Collected data entries
▼
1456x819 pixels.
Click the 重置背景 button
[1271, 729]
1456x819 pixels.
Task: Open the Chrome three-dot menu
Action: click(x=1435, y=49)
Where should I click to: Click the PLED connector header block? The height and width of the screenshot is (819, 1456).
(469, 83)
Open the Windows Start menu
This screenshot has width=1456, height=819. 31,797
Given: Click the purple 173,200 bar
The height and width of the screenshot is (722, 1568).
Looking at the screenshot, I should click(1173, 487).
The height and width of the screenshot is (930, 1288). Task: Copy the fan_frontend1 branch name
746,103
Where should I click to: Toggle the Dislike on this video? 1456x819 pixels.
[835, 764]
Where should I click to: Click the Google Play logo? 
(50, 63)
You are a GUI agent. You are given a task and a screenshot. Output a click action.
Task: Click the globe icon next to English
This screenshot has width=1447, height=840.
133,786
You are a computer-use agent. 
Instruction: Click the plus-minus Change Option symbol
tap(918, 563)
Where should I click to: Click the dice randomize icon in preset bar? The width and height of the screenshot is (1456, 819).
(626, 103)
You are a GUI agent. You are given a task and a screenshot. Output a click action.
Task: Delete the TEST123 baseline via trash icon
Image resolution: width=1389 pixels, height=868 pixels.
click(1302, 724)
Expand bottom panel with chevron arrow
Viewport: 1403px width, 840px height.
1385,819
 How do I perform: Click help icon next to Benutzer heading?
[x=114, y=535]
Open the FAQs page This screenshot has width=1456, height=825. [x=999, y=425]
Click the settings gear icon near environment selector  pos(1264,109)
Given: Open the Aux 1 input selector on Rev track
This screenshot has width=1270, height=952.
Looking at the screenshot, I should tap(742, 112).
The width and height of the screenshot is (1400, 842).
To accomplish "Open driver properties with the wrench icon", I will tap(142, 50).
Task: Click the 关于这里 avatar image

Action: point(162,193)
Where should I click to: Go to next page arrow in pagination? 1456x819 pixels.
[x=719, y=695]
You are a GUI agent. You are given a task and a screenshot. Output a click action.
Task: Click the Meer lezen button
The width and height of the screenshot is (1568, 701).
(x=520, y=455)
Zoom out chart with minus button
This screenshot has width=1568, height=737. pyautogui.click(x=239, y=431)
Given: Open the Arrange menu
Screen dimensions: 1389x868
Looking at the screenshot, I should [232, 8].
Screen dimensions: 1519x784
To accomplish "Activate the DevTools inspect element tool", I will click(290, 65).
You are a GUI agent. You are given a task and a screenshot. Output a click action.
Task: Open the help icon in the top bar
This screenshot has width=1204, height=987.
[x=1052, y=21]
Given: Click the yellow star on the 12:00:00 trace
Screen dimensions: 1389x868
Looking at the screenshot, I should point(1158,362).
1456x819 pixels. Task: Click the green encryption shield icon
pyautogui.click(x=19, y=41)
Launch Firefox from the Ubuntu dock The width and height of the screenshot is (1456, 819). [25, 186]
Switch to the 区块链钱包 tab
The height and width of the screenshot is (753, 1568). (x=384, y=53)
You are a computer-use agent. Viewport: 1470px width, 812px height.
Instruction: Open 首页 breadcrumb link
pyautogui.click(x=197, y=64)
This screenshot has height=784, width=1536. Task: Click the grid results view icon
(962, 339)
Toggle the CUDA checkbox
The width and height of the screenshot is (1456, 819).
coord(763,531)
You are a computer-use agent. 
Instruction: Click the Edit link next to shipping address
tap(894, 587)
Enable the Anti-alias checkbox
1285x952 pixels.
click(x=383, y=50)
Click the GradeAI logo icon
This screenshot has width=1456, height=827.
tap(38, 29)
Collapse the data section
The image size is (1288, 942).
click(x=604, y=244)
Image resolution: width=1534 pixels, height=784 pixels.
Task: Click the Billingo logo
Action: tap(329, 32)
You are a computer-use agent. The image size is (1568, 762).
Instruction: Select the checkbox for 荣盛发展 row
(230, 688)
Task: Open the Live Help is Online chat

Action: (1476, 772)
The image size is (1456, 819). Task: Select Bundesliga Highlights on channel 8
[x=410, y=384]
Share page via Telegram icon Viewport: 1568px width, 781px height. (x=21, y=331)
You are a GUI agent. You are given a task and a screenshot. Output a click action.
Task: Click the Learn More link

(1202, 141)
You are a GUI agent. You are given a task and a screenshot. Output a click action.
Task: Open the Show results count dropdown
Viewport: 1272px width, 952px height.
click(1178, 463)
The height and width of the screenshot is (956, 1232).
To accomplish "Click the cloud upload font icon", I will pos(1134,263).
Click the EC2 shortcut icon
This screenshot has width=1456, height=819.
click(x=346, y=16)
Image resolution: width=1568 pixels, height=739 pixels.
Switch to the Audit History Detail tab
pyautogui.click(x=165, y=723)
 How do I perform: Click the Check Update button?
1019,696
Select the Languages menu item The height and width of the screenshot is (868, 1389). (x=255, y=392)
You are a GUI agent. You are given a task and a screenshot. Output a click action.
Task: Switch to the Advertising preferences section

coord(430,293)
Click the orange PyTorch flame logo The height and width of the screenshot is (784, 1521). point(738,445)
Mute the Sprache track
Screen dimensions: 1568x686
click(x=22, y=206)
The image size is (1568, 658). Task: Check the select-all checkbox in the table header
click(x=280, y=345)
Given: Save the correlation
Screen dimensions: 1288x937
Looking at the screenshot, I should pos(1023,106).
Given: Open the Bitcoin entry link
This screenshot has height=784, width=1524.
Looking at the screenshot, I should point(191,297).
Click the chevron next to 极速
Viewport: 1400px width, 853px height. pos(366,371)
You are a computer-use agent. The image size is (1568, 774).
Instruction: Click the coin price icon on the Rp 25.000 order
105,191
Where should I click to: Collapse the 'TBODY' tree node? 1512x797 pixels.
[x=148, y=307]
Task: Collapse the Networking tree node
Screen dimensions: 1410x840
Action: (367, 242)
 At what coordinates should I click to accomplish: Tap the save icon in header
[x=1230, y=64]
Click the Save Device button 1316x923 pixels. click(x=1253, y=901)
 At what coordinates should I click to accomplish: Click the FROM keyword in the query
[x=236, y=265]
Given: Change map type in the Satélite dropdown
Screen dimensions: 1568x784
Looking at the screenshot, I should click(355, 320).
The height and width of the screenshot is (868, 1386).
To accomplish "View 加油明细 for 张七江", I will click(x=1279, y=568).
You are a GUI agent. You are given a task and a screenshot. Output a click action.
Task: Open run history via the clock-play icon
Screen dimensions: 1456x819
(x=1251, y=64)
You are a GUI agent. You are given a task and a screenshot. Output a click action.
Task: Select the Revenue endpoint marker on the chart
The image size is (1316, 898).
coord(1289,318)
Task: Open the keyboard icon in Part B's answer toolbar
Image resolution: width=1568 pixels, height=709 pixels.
▲
• _To do_
Copy each line of the data that contains the word "selector".

• _Answer section_
Click the settings gear icon near environment selector  pos(1264,109)
Given: Open the Aux 1 input selector on Rev track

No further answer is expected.